Demand-Side Mismanagement: How Conservation Became Waste
Ontario consumers have borne substantial costs for Demand-Side Management (DSM) programs that aim to promote more efficient use of electricity. DSM programs were underway from 1988 until 1996 and then again from 2004 until the present. The Ontario Power Authority (OPA) spent nearly $400 million on conservation programs in 2013 alone. Electric distribution utilities have also engaged in programs supervised by the Ontario Energy Board outside of those funded by the OPA, as have federal, provincial, and municipal governments. Plans are in place to expand these programs at least through 2020.
But do they actually save consumers money? Notwithstanding the billions of dollars spent on such programs over almost three decades, no independent audit based on verifiable field studies of actual usage has ever been made publicly available. In this report we examine the basis for claims that conservation programs save consumers money and we find it likely that they likely do not.
The term “negawatts” was coined 25 years ago to push the idea that, on a per-megawatt basis, it would be cheaper to subsidize conservation than to build new generating capacity. The idea became popular among politicians but has been resisted by economists because it implies that consumers systematically pay more for their electricity than they consider it to be worth. In other words, it implies that consumers make mistakes over and over in their purchases, and depend on government planners to tell them how to order their affairs.
Paternalistic assumptions permeate the literature on energy efficiency. One recent study of US government analyses showed that the assumption of systematic consumer irrationality now accounts for between 80 and 90 percent of the claimed benefits of new energy efficiency regulations.
Nor is energy efficiency necessarily a cost-saving option for firms. Businesses use a mix of energy, labour, capital, and materials to make goods and services. Forcing them to use less energy may simply push them to make costlier substitutions. Once firms have selected their cost-minimizing mix of inputs, forcing them to change that mix in order to reduce one particular input (namely energy) increases their overall costs, making it is an inefficient use of society’s resources overall.
Utilities often claim success for their conservation programs, but these numbers need to be carefully scrutinized. A well-known 1992 study found that utility program costs were understated and the benefits overstated. In particular, many utilities ignored whole categories of program costs, especially for implementation, monitoring, and evaluation, few utilities computed the costs to consumers of participating in the conservation programs, and utilities systematically overestimated the amount of electricity saved. The authors conservatively estimated that the actual cost of conservation negawatts was at least double what utilities were reporting.

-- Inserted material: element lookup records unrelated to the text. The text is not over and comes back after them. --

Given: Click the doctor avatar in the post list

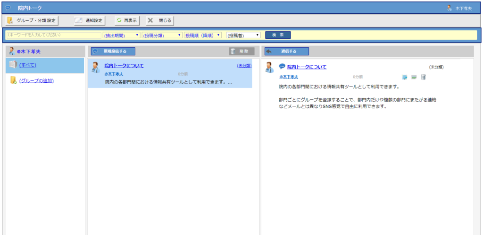Looking at the screenshot, I should pyautogui.click(x=95, y=68).
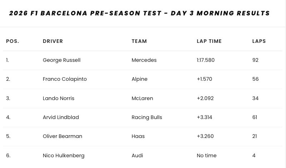Click the 1:17.580 lap time
This screenshot has height=168, width=286.
click(206, 60)
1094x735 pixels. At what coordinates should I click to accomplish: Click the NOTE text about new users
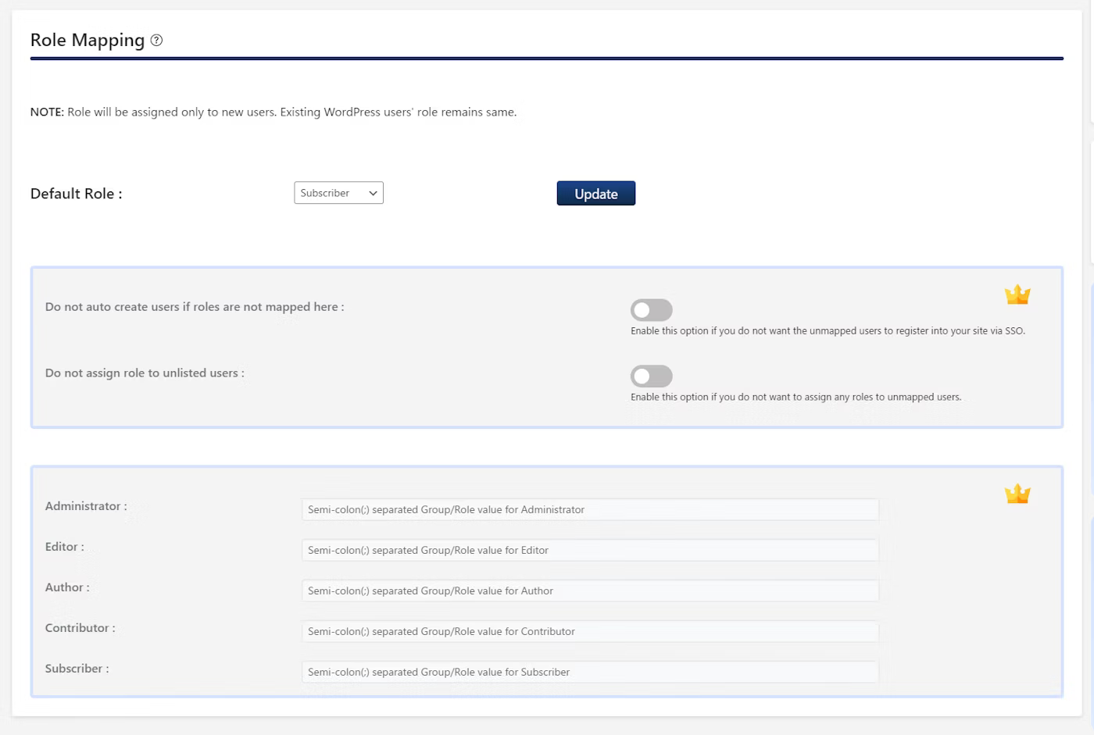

An important study in 2015 out of Berkeley University looked at participants in the US Weatherization Assistance Program (WAP). This home retrofit program has been in operation since 1976, but in 2009 the budget was increased more than ten-fold to $5 billion annually. What makes this study particularly important is that the authors were able to construct a randomized sample of program participants and non-participants, making it the first ever experimental test of a major energy conservation program.
An apparent puzzle in the energy literature has been the low level of voluntary investment by households in efficiency improvements that, according to engineering estimates, would save them money. The Berkeley study shows that households were right and the engineering models were wrong. The study found that, on average, engineering models predicted 2.5 times more energy savings than were actually realized. And the cost of the energy efficiency program per household was about twice the value of the energy savings. In other words the program cost two dollars for every dollar saved in energy, even after accounting for the value of reduced air pollution emissions.
Queen’s Park is betting heavily that conservation programs will provide an effective and low-cost means of managing power needs in the coming decades. Unfortunately, Ontario energy plans rely on unsubstantiated and overly optimistic claims. We closely examine the analyses behind the province’s “Conservation First” plans, and find either an absence of credible data, or overly-optimistic numbers based on methodologies known to be unreliable.
Ontario seems determined to gamble on costly new energy conservation programs without first stopping to weigh the costs and benefits objectively. As with the Green Energy Act, we expect this experiment to end badly, with Ontario taxpayers and ratepayers paying far more for the programs than they save in power costs.